# MATERIAL SHOWN
● ● ● ●

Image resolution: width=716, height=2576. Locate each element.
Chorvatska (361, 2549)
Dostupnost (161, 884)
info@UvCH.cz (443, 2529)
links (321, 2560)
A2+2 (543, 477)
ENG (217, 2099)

● ● ● ●

# EXERCISE BRIEF
What you write must match the material above exactly and in full.

# ANSWER TO THIS EXERCISE
Image resolution: width=716, height=2576. Locate each element.
Chorvatska (361, 2549)
Dostupnost (161, 884)
info@UvCH.cz (443, 2529)
links (321, 2560)
A2+2 (543, 477)
ENG (217, 2099)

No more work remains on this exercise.